Turning the corner into the larger space, one encountered several finely rendered drawings: Die geschwungene Linie ihrer Augenbrauen (z200) (The Curved Line of Her Eyebrow), 1977, which portrays a cropped view of a brow with oversize hairs as thick as branches; Adern-Grenzlinien im Körper (z199) (Veins-Borderlines in the Body), 1978, wherein small white sailboats glide down blue tributaries snaking through flesh; and Ober Unter der Gürtellinie (z194) (Above Under the Belt Line), 1978. In the last, a belt merges with skin, creating an uncanny effect that rhymed with another work, Froschschultergürtel (Ergänzung zum menschlichen Bewegbungsapparat) (z719) (Frog Shoulder Belt [Addition to Human Motion Apparatus], 1974, which depicts a swimsuited woman outfitted with a prosthetic – the chest skeleton of a human-size frog as well as one of its arms. While the woman’s actual arms hang down at her sides, suggesting bondage, there is also a potential for liberation: She looks ready to dive into the green sea behind her.

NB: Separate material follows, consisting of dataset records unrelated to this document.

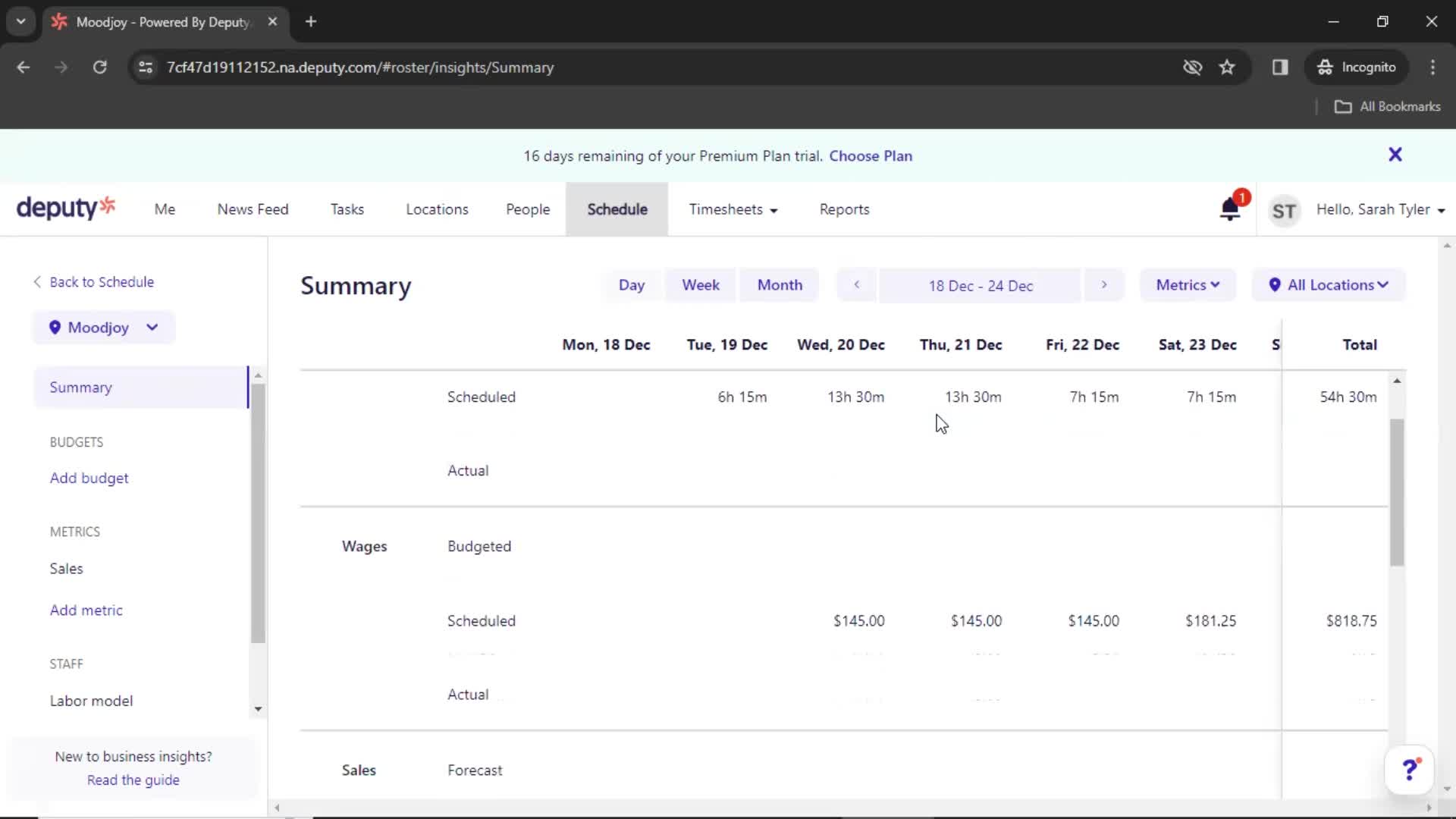Click the Labor model staff item
Screen dimensions: 1456x819
(x=92, y=700)
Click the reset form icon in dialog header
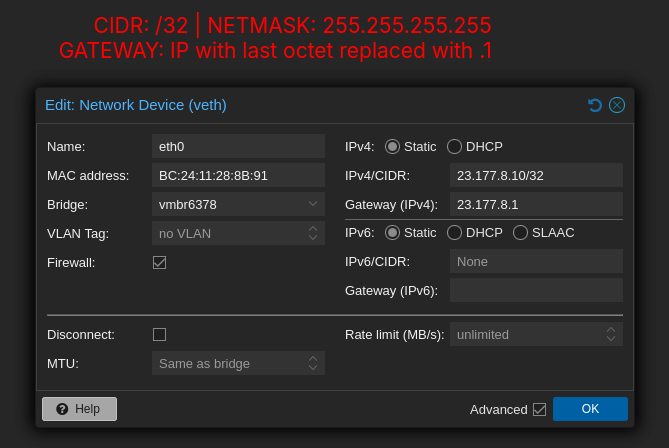 (x=595, y=105)
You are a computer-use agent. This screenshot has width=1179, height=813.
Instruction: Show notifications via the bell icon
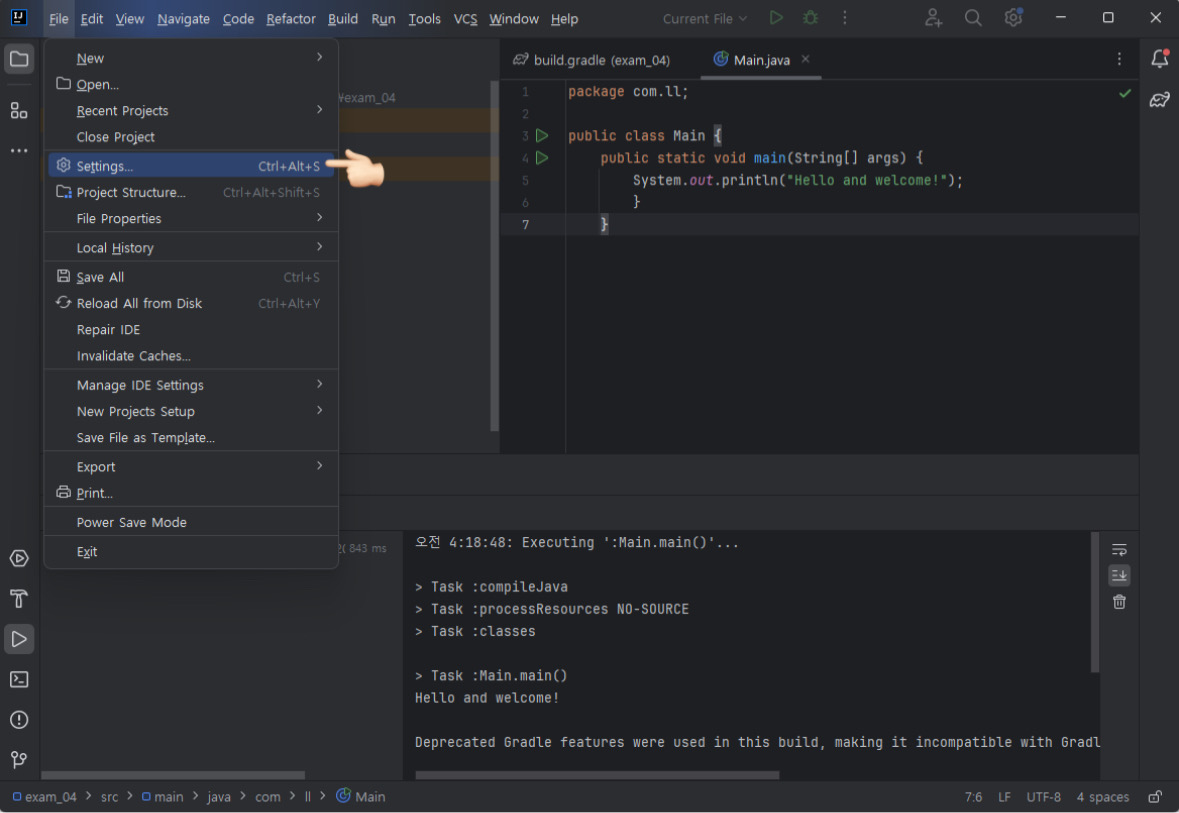coord(1159,59)
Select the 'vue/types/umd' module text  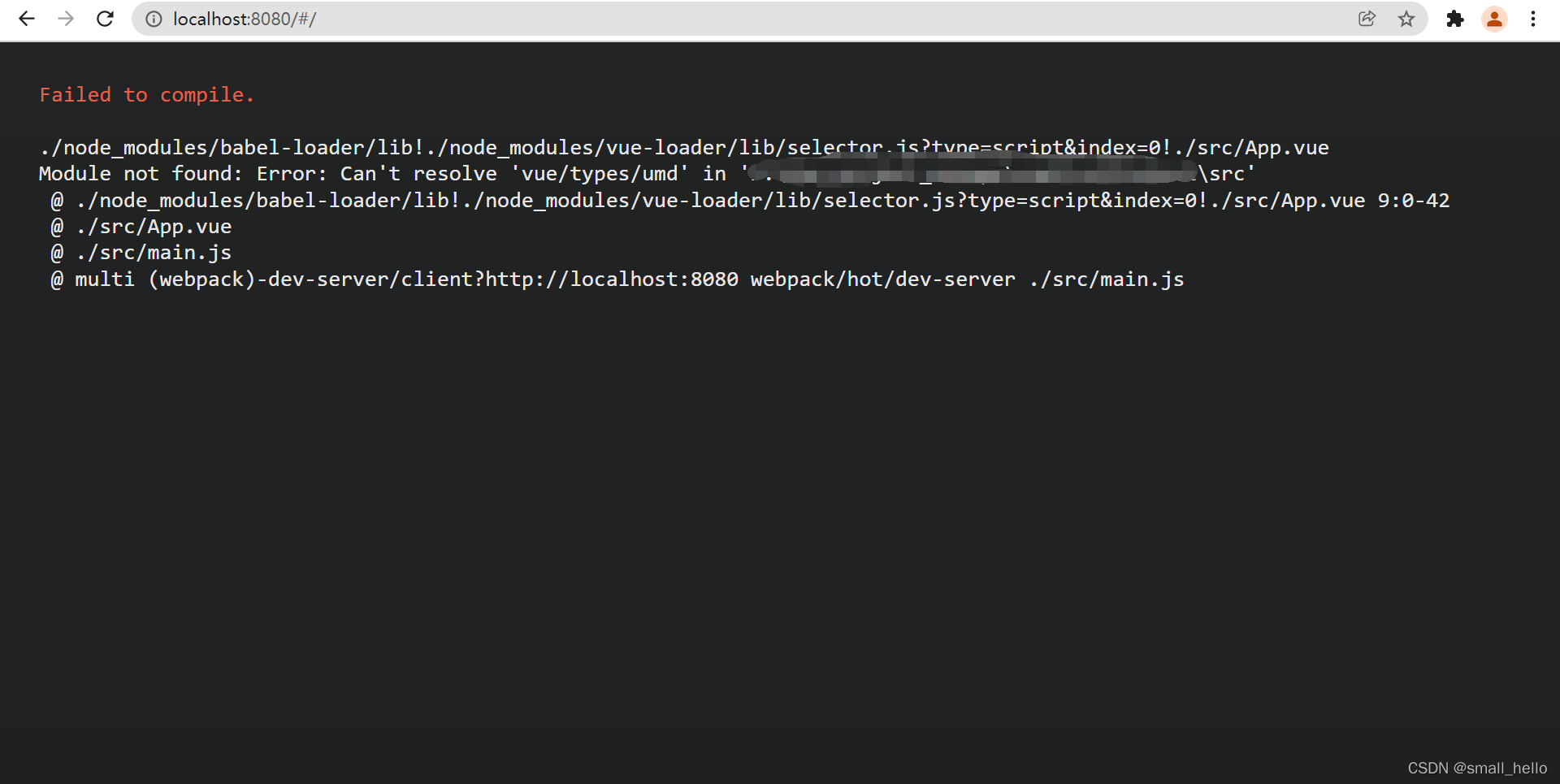(599, 173)
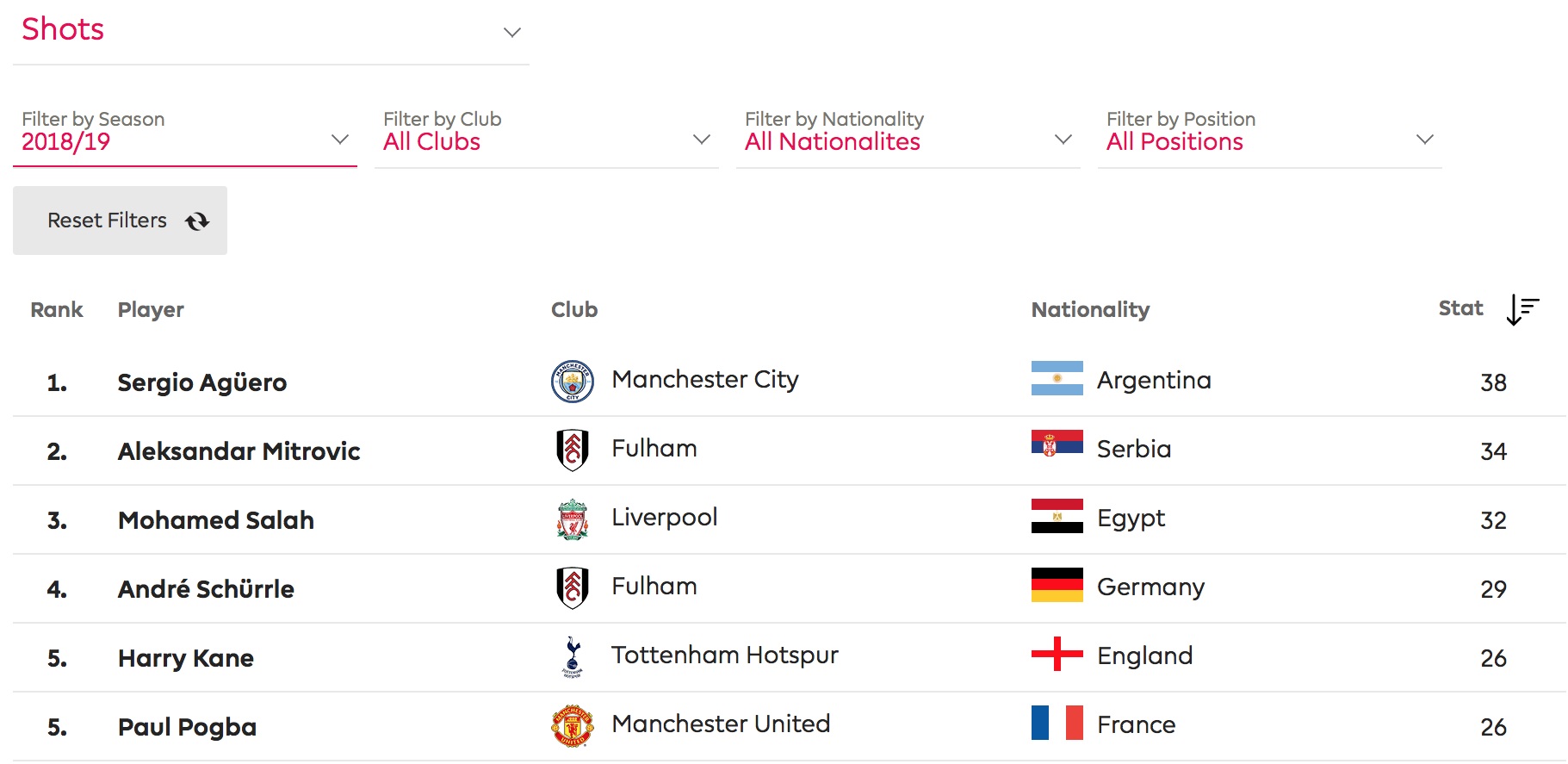Click the Manchester City club crest

[572, 382]
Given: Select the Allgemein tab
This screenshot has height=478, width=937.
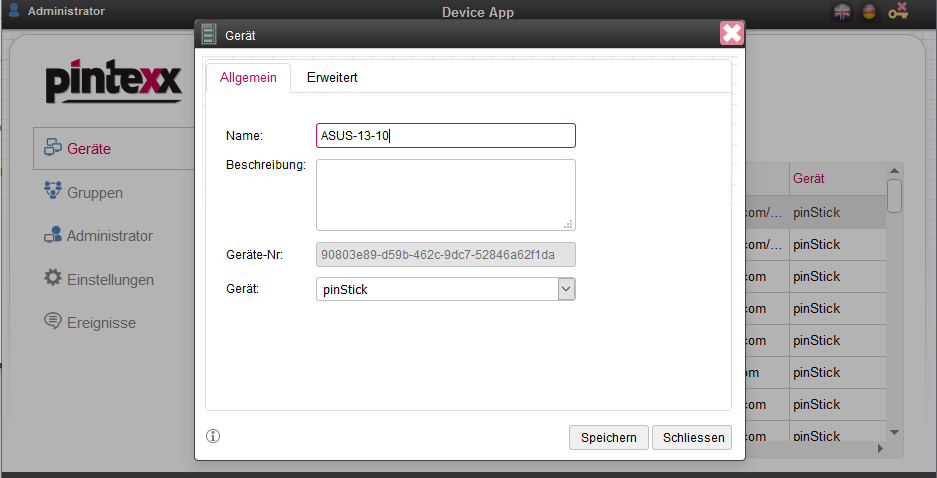Looking at the screenshot, I should click(x=248, y=77).
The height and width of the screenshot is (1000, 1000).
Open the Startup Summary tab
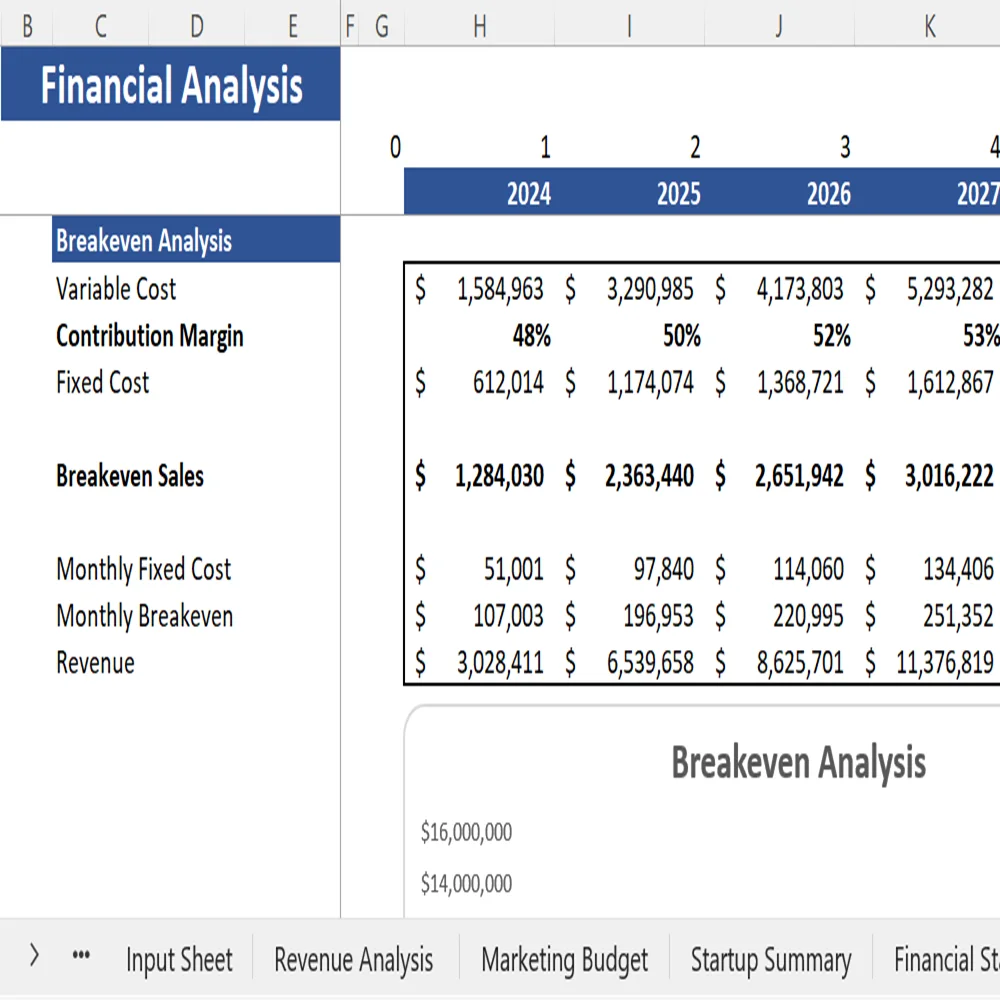(x=770, y=959)
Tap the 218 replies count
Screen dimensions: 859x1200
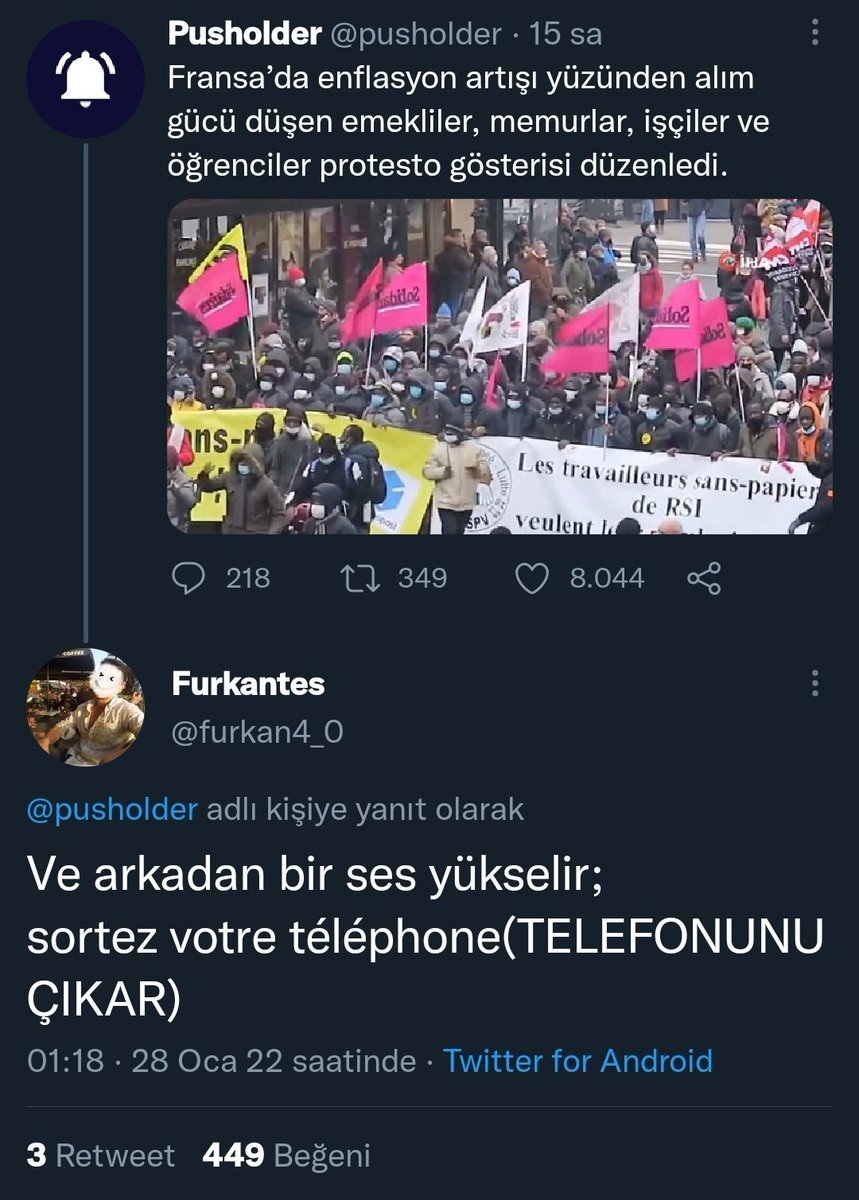click(248, 578)
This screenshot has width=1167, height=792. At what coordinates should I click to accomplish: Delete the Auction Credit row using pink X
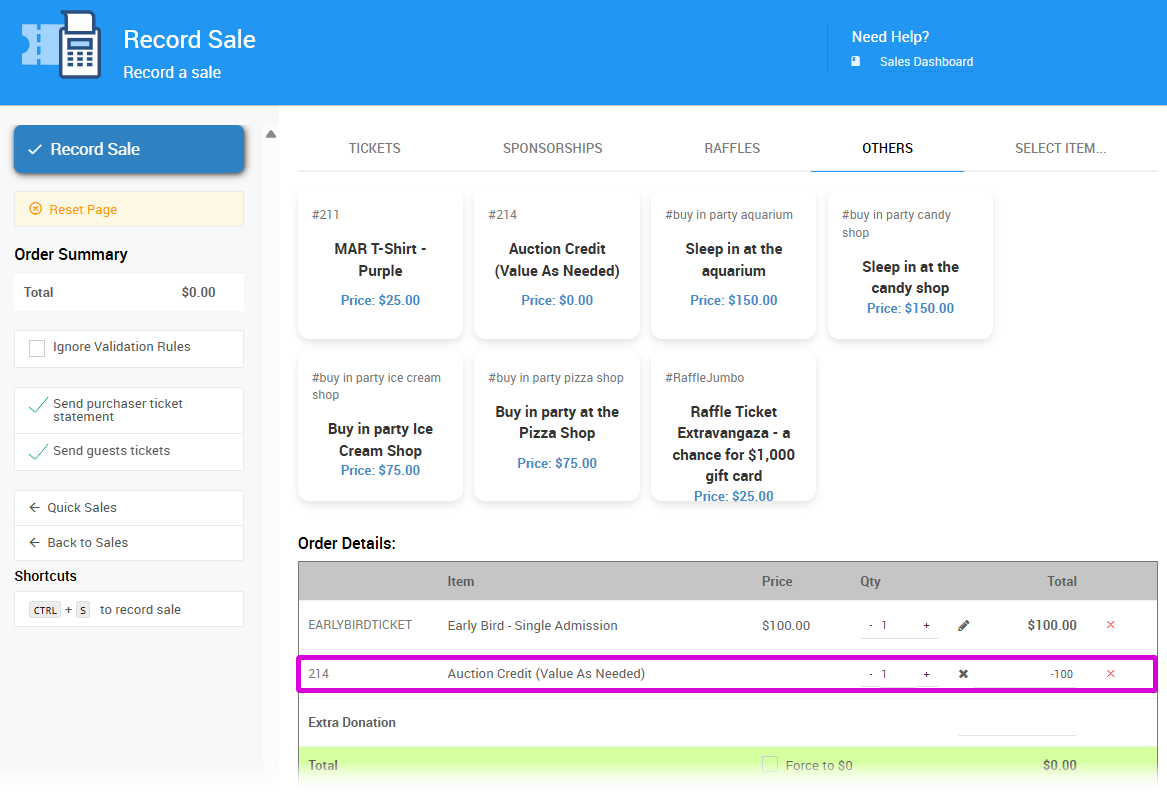pos(1110,674)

The show resonated with ideas that refuse to be labeled or pinned down. One’s desire to find affinities in her work that would underwrite comparisons with fellow Viennese artists Maria Lassnig and VALIE EXPORT, or with other forebears in a larger constellation – from Meret Oppenheim and Claude Cahun to Eva Hesse, Yayoi Kusama, Alina Szapocznikow, and Louise Bourgeois – therefore felt forced, and at this stage also unnecessary. The surreal and Pop femininity or feminism embodied in Jürgenssen’s output is dissimilar from that of Lassnig and EXPORT, asking different questions about becoming, identity, and selfhood. For now, Jürgenssen deserves and demands more rigorous study and exhibition. The show revealed the various ways in which her singular work refuses to neatly fit within any one movement, time period, or category. My own consciousness was raised here as I observed Jürgenssen’s expansive take on feminism: one that embraces Surrealism, Freudian psychoanalysis, and utopia – and one that, like her work, also rejects a single definition.